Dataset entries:
== Segment start ==
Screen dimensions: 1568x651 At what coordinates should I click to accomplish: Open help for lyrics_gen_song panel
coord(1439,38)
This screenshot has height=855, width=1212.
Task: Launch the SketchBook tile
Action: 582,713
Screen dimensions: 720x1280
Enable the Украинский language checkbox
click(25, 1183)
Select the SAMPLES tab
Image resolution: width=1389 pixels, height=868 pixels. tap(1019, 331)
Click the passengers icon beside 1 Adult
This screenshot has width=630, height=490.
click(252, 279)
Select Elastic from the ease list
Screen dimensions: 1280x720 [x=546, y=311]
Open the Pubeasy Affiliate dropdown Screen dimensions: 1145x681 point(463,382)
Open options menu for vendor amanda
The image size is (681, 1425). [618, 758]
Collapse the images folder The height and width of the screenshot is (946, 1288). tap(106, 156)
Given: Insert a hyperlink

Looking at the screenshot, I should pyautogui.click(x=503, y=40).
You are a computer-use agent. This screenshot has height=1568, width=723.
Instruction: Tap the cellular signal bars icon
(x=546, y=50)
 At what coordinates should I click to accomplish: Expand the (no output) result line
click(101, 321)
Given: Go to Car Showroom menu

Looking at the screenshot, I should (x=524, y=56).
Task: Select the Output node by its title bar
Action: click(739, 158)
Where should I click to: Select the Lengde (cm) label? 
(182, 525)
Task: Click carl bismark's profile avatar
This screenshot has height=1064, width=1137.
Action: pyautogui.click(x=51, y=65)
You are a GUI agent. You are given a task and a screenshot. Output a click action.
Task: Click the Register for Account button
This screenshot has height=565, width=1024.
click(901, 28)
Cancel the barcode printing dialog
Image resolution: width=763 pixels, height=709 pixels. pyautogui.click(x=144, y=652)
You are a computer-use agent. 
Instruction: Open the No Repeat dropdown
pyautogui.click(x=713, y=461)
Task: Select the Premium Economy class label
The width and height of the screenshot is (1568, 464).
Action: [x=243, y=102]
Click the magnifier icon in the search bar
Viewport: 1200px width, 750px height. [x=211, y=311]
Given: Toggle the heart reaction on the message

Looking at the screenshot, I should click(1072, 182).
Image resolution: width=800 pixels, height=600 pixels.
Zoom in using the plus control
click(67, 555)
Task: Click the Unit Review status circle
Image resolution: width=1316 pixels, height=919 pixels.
== Segment end ==
Copy out, from the data above, each line where the string "computer" is present.

You are a computer-use agent. This screenshot has height=1568, width=723.
You are a computer-use agent. 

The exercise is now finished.